Quand le jazz a rencontré Souillac, j'étais témoin ...



Grâce à plusieurs entretiens avec les personnes qui ont été là à l’origine, nous pouvons en savoir plus sur la naissance du festival. Plusieurs événements préalables ont contribué à son apparition à Souillac : un concert du Swing Machine qui avait eu lieu en 1975 dans le cadre des Journées musicales et qui avait bien marché ; une conférence de Sim Copans sur le jazz, organisée par le club UNESCO en 1975, qui avait eu également du succès ; la volonté du syndicat d’initiative de créer un événement culturel à Souillac ; le soutien de l’association pour l’Animation du Haut-Quercy et celui de la municipalité. Et il a été fondé surtout grâce à beaucoup de bonnes volontés et d’enthousiasme. Nous comprenons comment Sim Copans a été sollicité et quelle était sa légitimité. Nous pouvons lire des témoignages sur des panneaux dans l’exposition rétrospective « 40 ans de Souillac en jazz » : « C’était en 1975 et c’est parti du syndicat d’initiative. J’étais dans la commission ‘‘ animation culturelle ‘‘. On s’est demandé ce qu’on pouvait faire pour animer Souillac» raconte Jean-Pierre Rohic ; ce que confirme René Beigné :   « Un jour, Jean-Pierre Rohic est venu me voir et m’a dit : ‘’On devrait faire un festival de jazz’’. J’en ai parlé à René Yronde, on est allé voir le maire. On a pris la balle au bond sans savoir où on allait », raconte René Beigné. La participation de l’Animation du Haut-Quercy est développée par Patrick Cazals : « Auparavant, nous organisions des «Journées musicales» en collaboration avec le Syndicat d’initiative. En juin 1975, le Swing Machine de Jean-Pierre Rodrigo a joué sous la halle. Ce sont sans doute ces Journées qui ont déclenché l’envie de faire quelque chose de plus conséquent parce que le concert sous la halle avait eu beaucoup de succès. Les deux premières années, l’Animation du Haut-Quercy a apporté des éléments techniques. » Et la mise en place s’est faite progressivement : « Au début, il n’y avait pas de concept, ça s’est fait petit à petit. Assez rapidement on s’est dit : ‘’Le premier soir il faut que ce soit des locaux ensuite des Français et ensuite des Américains.’’ Nous voulions un festival populaire », se rappelle Jacques Pivaudran. 

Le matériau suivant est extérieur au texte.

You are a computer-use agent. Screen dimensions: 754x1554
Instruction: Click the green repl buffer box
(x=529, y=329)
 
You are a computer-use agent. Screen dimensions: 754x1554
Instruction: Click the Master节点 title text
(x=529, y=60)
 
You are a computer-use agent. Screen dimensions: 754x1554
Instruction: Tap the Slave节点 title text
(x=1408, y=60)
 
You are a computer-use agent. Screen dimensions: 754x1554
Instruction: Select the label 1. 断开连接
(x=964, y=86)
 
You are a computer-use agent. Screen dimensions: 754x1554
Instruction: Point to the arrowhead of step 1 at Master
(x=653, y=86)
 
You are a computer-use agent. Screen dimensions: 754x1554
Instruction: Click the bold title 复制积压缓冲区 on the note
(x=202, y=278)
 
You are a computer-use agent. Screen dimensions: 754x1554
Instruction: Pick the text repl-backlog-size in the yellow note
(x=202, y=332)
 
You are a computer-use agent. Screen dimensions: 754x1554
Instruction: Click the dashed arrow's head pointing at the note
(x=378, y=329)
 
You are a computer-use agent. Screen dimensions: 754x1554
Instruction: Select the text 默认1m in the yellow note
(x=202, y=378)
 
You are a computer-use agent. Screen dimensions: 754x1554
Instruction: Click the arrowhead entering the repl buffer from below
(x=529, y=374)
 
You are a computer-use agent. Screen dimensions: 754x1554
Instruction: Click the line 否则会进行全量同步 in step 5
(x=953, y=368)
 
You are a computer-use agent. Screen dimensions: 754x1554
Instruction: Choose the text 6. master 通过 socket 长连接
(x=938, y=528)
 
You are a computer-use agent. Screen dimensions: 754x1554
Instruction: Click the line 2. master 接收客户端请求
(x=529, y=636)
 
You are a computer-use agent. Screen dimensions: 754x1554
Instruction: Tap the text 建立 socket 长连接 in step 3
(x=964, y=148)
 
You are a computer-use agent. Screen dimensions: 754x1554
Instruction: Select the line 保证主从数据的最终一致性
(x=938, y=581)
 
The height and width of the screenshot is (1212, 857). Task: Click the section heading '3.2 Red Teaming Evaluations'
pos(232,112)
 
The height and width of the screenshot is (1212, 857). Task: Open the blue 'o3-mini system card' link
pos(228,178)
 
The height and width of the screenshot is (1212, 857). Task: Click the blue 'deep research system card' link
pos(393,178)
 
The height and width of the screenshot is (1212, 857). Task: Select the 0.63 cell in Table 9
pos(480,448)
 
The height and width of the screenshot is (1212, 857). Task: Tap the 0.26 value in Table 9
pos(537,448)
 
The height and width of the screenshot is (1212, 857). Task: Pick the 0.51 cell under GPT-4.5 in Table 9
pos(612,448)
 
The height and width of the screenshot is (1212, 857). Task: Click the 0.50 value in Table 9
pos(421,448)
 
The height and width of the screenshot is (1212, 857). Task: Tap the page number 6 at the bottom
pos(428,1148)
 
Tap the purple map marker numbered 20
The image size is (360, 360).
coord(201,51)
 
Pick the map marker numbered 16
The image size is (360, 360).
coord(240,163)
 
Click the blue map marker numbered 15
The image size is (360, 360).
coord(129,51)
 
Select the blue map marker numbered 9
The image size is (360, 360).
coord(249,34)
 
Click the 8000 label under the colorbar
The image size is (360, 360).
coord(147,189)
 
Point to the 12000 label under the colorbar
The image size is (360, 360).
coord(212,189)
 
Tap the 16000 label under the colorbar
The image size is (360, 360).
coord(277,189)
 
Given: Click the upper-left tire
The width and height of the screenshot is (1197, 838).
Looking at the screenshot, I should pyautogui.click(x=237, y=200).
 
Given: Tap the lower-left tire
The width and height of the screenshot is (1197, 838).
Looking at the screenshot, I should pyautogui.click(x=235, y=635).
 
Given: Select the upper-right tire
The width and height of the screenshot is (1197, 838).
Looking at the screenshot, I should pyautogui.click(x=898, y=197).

Le Swing Machine revient le 21 juillet 2015 et son leader, Jean-Pierre Rodrigo, évoque avec beaucoup d’émotion ses participations successives au festival : « Je me souviens d’être venu jouer à la première soirée du premier festival. Et j’étais venu en juin de l’année précédente jouer sous la halle avec le Swing Machine dans le cadre des Journées Musicales. Je suis revenu plusieurs fois et, en 1984, nous avons formé le Jazz Lot Orchestra qui n’a existé qu’une seule fois. »


L’histoire du festival ne se limite pas à sa création ; des récits de bénévoles, anciens ou toujours à l’œuvre, expliquent, chacun à sa manière comment ce festival a pu atteindre une telle longévité. Ils seront exposés salle Saint-Martin, sous le Beffroi du 19 au 25 juillet.
Marie-Françoise

14 juillet 2015

« Nous voulons offrir un moment de partage »



Bluemary Swing est une formation corrézienne qui s’est constituée autour de la saxophoniste chanteuse Marie Lestrade. Elle ouvre le festival par un concert à Pinsac. Voici ce qu’en dit Marie, quelques jours avant le jour J.

L'harmonica n'est pas un instrument très banal dans les formations jazz.
Oui surtout s’il est diatonique, Toots Thielemans et beaucoup d’harmonicistes jouent du chromatique dans le jazz ; très peu jouent du diatonique. En principe les musiciens qui jouent de l’harmonica sont très blues, et Michel aussi est très blues. Il a une telle musicalité et une telle poésie que tout passe.

Qu’apporte Michel Herblin?
C’est un poète, on  l’appelle le sculpteur de courants d’air. C’est un pur bonheur de jouer avec lui.
Dans le diatonique, il n’y a pas d’altérations entre les notes, alors Michel les fabrique avec la gorge, il fait des overblows ; il a trouvé une technique pour sortir de sons  improbables. Michel Herblin est une pointure sur le plan international. Il produit des sons très inattendus qui font vibrer. En outre, il est rempli de sensibilité et de travail. Il est très courageux et nous sommes sur la même longueur d’ondes quand nous travaillons.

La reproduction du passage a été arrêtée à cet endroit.